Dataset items

■ ■ ■

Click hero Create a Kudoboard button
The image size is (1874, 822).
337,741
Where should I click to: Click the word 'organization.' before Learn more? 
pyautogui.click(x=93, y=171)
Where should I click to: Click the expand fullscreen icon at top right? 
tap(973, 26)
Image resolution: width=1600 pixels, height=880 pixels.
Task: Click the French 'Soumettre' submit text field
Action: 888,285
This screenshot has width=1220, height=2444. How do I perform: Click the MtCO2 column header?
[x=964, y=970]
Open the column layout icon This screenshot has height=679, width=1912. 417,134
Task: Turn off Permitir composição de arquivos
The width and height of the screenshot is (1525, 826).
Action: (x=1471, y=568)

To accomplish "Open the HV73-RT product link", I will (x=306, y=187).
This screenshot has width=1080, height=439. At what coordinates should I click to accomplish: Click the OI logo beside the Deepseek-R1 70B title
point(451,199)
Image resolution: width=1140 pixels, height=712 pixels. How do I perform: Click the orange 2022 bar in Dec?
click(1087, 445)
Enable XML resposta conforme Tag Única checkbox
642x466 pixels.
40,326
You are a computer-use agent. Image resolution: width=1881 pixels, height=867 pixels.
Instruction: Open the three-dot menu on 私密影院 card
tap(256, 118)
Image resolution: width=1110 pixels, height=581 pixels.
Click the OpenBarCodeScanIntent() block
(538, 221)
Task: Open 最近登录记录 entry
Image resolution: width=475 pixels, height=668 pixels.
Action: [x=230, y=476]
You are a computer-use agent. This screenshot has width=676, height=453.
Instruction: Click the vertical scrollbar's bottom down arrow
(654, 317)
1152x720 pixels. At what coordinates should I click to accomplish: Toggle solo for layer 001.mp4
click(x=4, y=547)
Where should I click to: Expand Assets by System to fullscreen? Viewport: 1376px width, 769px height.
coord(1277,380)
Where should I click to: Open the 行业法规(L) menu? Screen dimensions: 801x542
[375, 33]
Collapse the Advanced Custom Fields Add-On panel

■ ■ ■

[Your goal] Retype the data in full, exactly.

[Your solution]
Click hero Create a Kudoboard button
The image size is (1874, 822).
337,741
Where should I click to: Click the word 'organization.' before Learn more? 
pyautogui.click(x=93, y=171)
Where should I click to: Click the expand fullscreen icon at top right? 
tap(973, 26)
Image resolution: width=1600 pixels, height=880 pixels.
Task: Click the French 'Soumettre' submit text field
Action: 888,285
This screenshot has width=1220, height=2444. How do I perform: Click the MtCO2 column header?
[x=964, y=970]
Open the column layout icon This screenshot has height=679, width=1912. 417,134
Task: Turn off Permitir composição de arquivos
The width and height of the screenshot is (1525, 826).
Action: (x=1471, y=568)

To accomplish "Open the HV73-RT product link", I will (x=306, y=187).
This screenshot has width=1080, height=439. At what coordinates should I click to accomplish: Click the OI logo beside the Deepseek-R1 70B title
point(451,199)
Image resolution: width=1140 pixels, height=712 pixels. How do I perform: Click the orange 2022 bar in Dec?
click(1087, 445)
Enable XML resposta conforme Tag Única checkbox
642x466 pixels.
40,326
You are a computer-use agent. Image resolution: width=1881 pixels, height=867 pixels.
Instruction: Open the three-dot menu on 私密影院 card
tap(256, 118)
Image resolution: width=1110 pixels, height=581 pixels.
Click the OpenBarCodeScanIntent() block
(538, 221)
Task: Open 最近登录记录 entry
Image resolution: width=475 pixels, height=668 pixels.
Action: [x=230, y=476]
You are a computer-use agent. This screenshot has width=676, height=453.
Instruction: Click the vertical scrollbar's bottom down arrow
(654, 317)
1152x720 pixels. At what coordinates should I click to accomplish: Toggle solo for layer 001.mp4
click(x=4, y=547)
Where should I click to: Expand Assets by System to fullscreen? Viewport: 1376px width, 769px height.
coord(1277,380)
Where should I click to: Open the 行业法规(L) menu? Screen dimensions: 801x542
[375, 33]
Collapse the Advanced Custom Fields Add-On panel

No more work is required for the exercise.